• [Source excerpt]:
Lewinsky has said in the past that the relationship was consensual, noted USA Today, but Burke unpeeled the layers of the relationship dynamic in her comments. “You’re talking about an age dynamic, but you’re also talking about the president of the United States,” she said. “The amount of power, the amount of accumulated power that is in that position alone, versus an intern, it’s absolutely an abuse of power.”

Lewinsky herself credited the movement Burke launched for a personal change in perspective on her affair with Bill Clinton, as USA Today pointed out.

“Now, at 44, I’m beginning (just beginning) to consider the implications of the power differentials that were so vast between a president and a White House intern,” she wrote in a Vanity Fair article back in March. “I’m beginning to entertain the notion that in such a circumstance the idea of consent might well be rendered moot.”

• [Aim]: Copy the Lewinsky excerpt from "Lewinsky has said" up to and including "Today pointed out.", substituting "the newspaper" for each occurrence of "USA Today". The data that follow come from a separate source.

• [Data shown]:
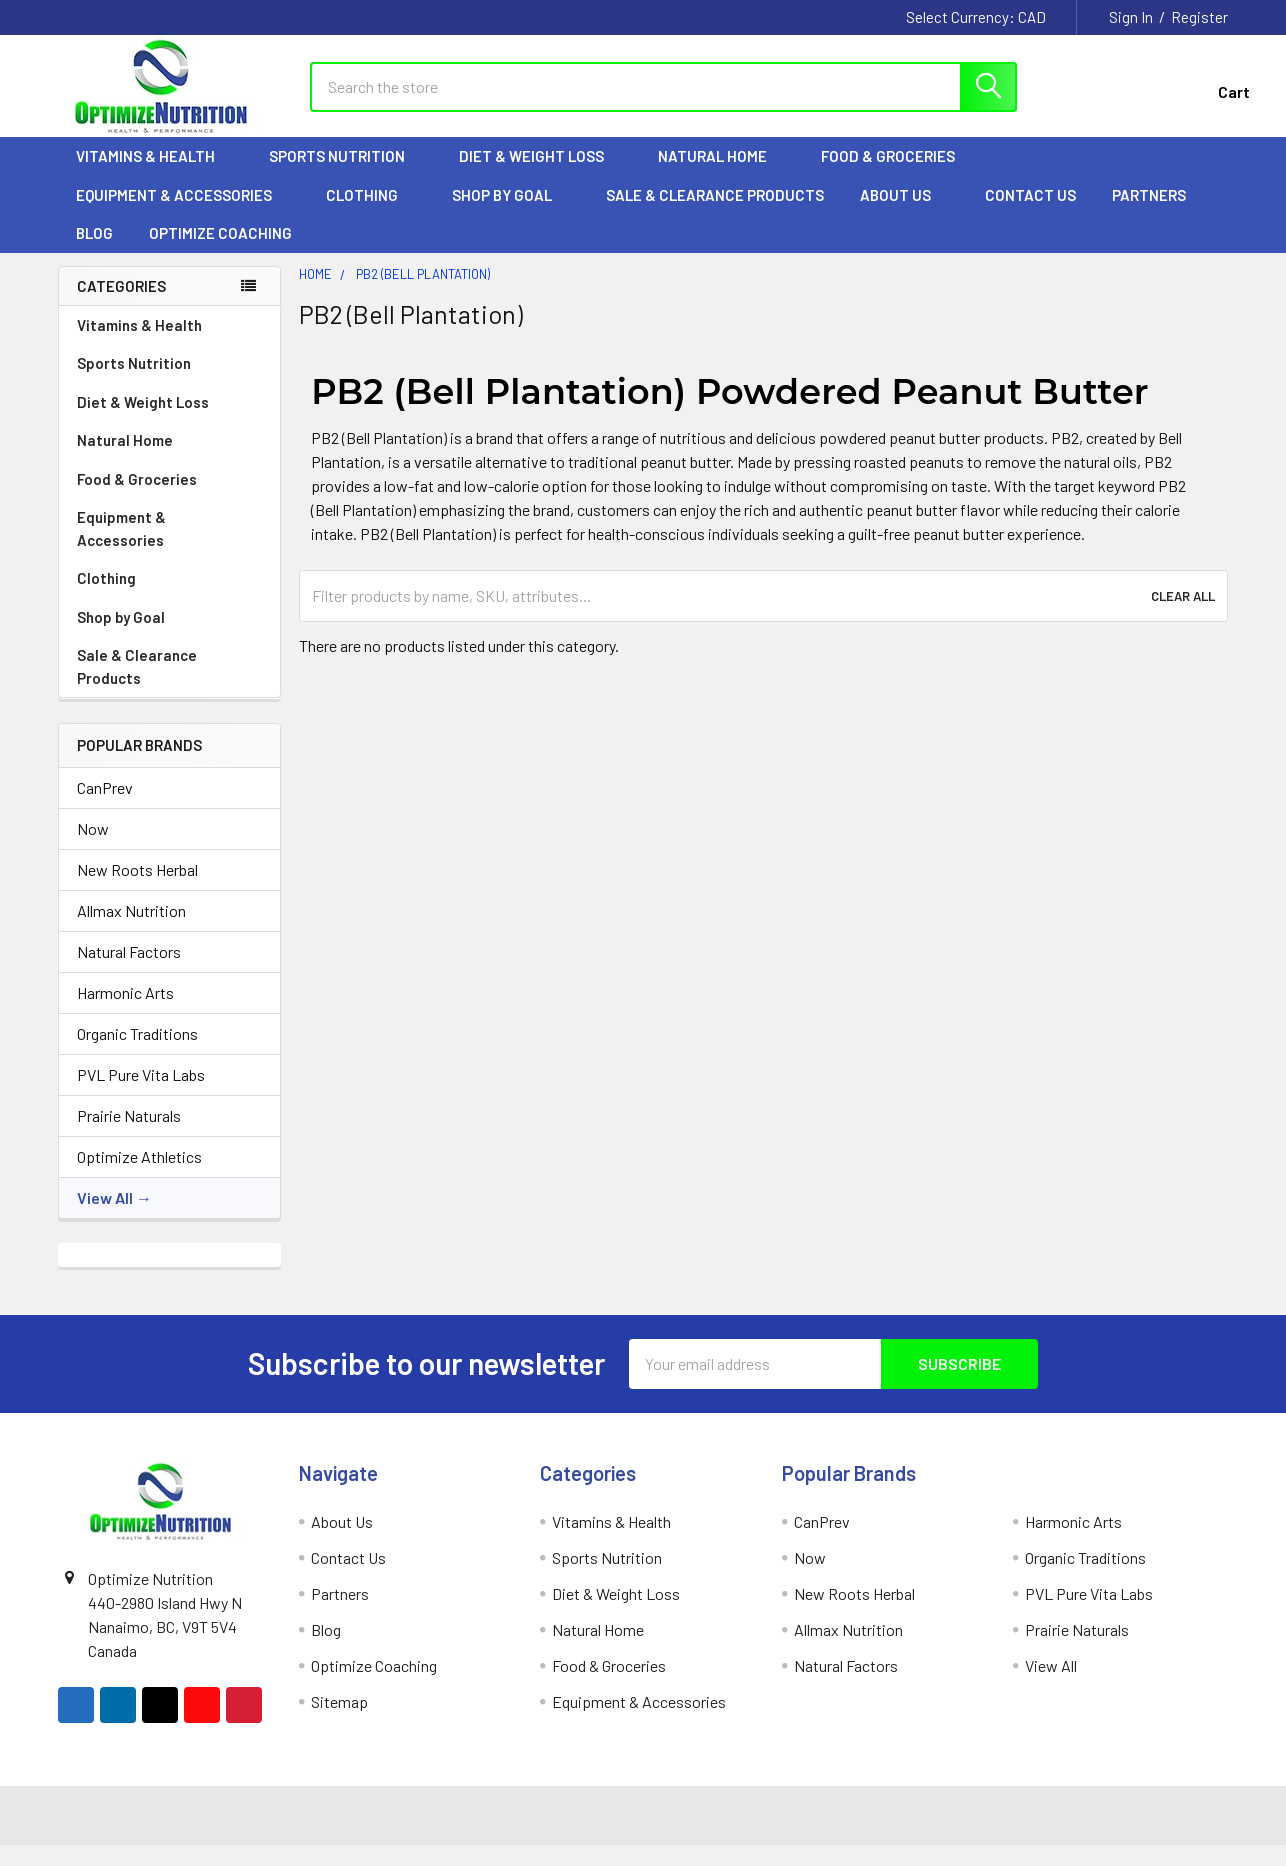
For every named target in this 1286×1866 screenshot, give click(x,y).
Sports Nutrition (346, 173)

• [Full output]:
Lewinsky has said in the past that the relationship was consensual, noted the newspaper, but Burke unpeeled the layers of the relationship dynamic in her comments. “You’re talking about an age dynamic, but you’re also talking about the president of the United States,” she said. “The amount of power, the amount of accumulated power that is in that position alone, versus an intern, it’s absolutely an abuse of power.”

Lewinsky herself credited the movement Burke launched for a personal change in perspective on her affair with Bill Clinton, as the newspaper pointed out.